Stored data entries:
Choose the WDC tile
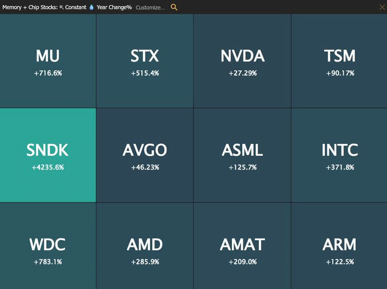click(x=48, y=246)
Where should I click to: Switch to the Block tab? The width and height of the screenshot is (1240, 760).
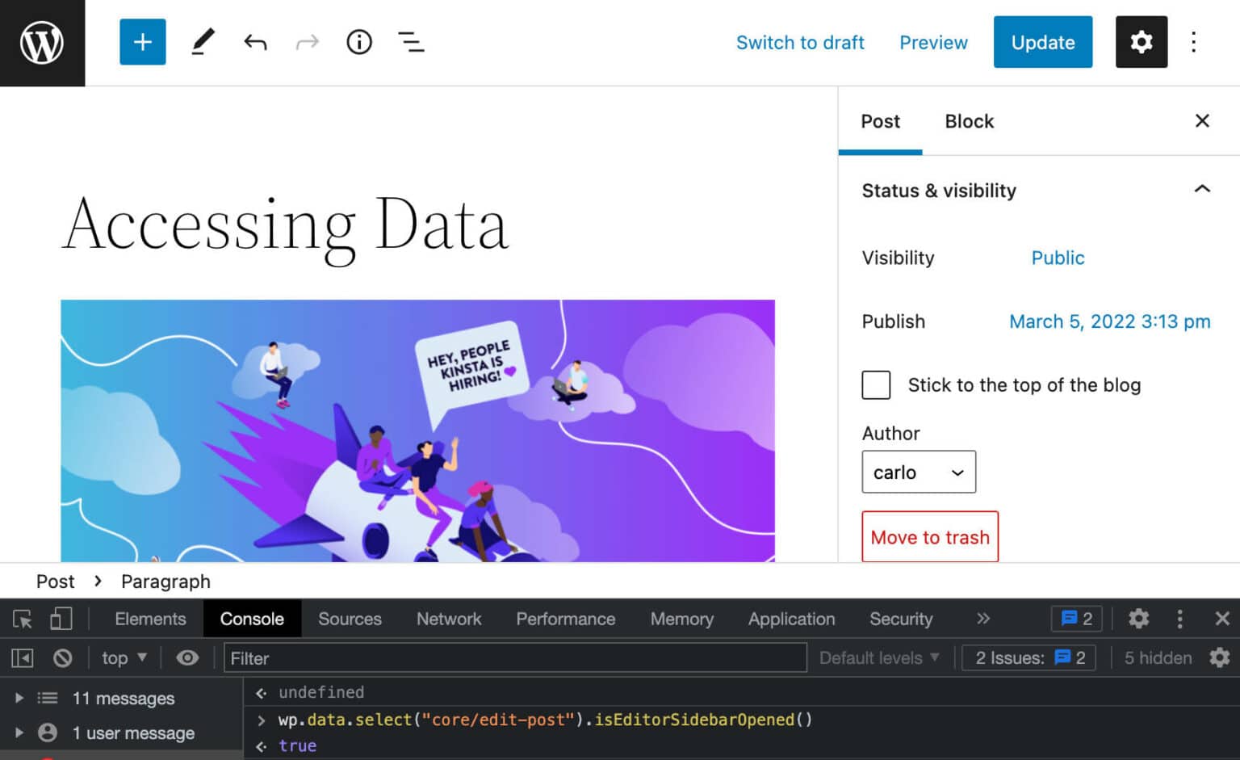coord(968,122)
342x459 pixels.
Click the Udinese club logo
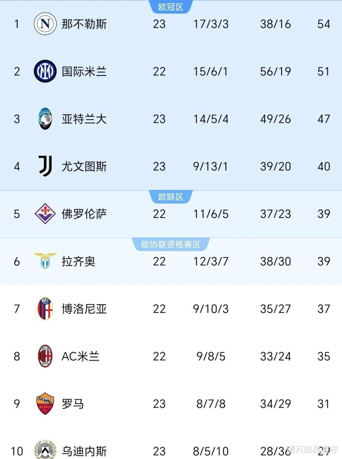tap(45, 449)
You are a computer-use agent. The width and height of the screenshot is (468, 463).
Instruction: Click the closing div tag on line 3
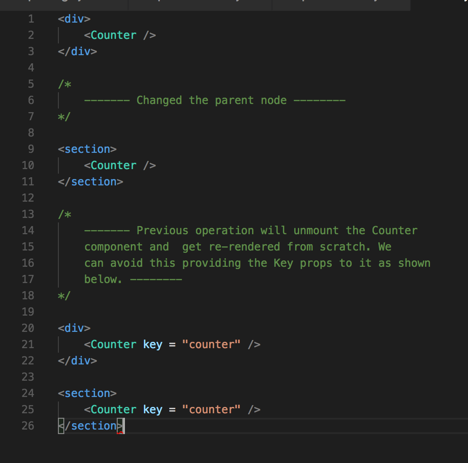pyautogui.click(x=77, y=51)
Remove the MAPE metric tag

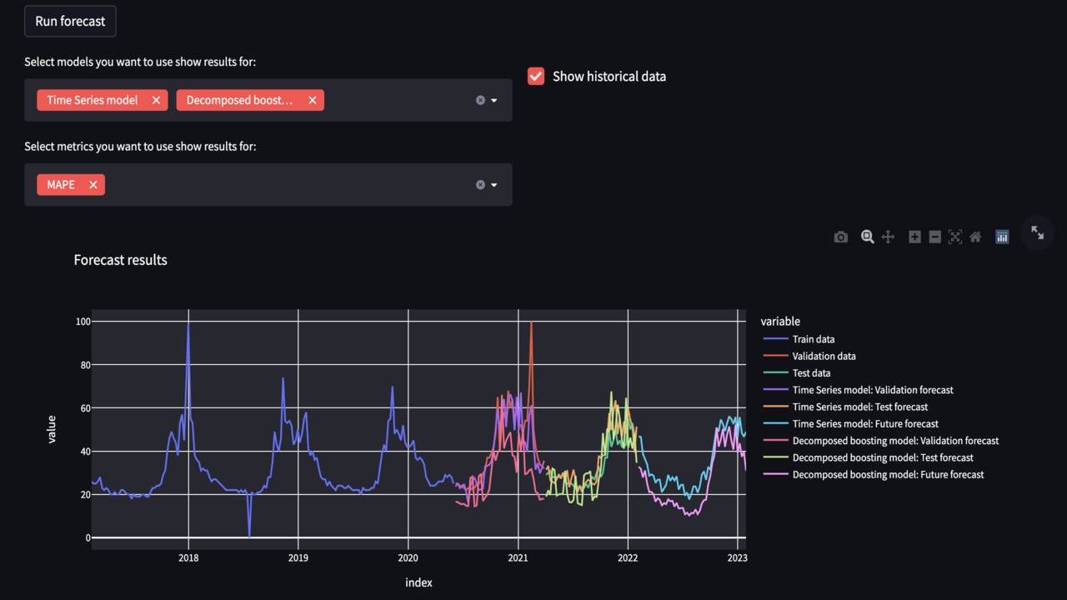click(93, 185)
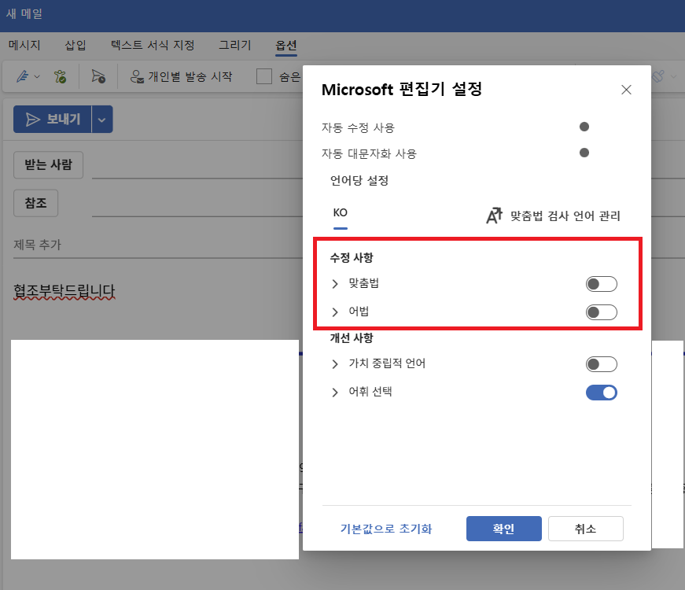Enable the 맞춤법 toggle
685x590 pixels.
(x=600, y=284)
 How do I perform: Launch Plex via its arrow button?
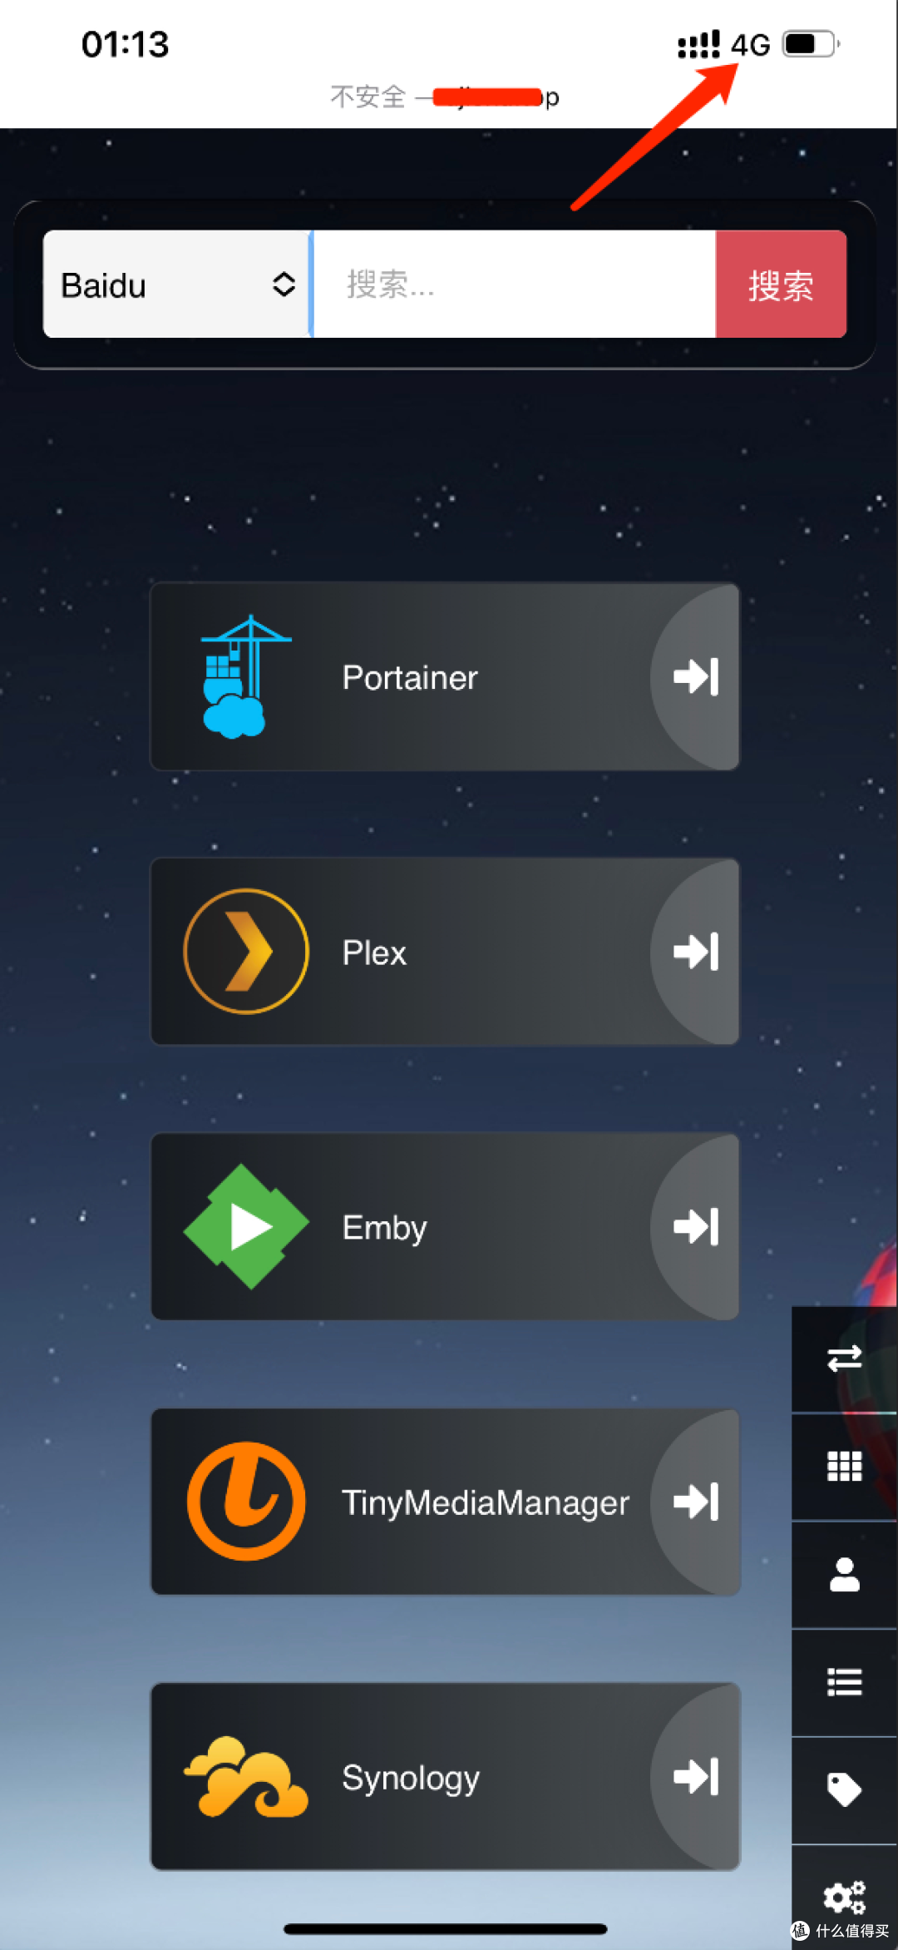click(x=695, y=951)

Problem description:
Every entry should come back exactly as written, only without images.

Output below:
Choose the WDC tile
click(x=48, y=246)
Where should I click to: Switch to the Block tab? The width and height of the screenshot is (1240, 760).
coord(968,122)
342x459 pixels.
Click the Udinese club logo
tap(45, 449)
You are a computer-use agent. The width and height of the screenshot is (468, 463).
Instruction: Click the closing div tag on line 3
pyautogui.click(x=77, y=51)
Remove the MAPE metric tag

click(93, 185)
Enable the 맞춤법 toggle
685x590 pixels.
(x=600, y=284)
 How do I perform: Launch Plex via its arrow button?
click(x=695, y=951)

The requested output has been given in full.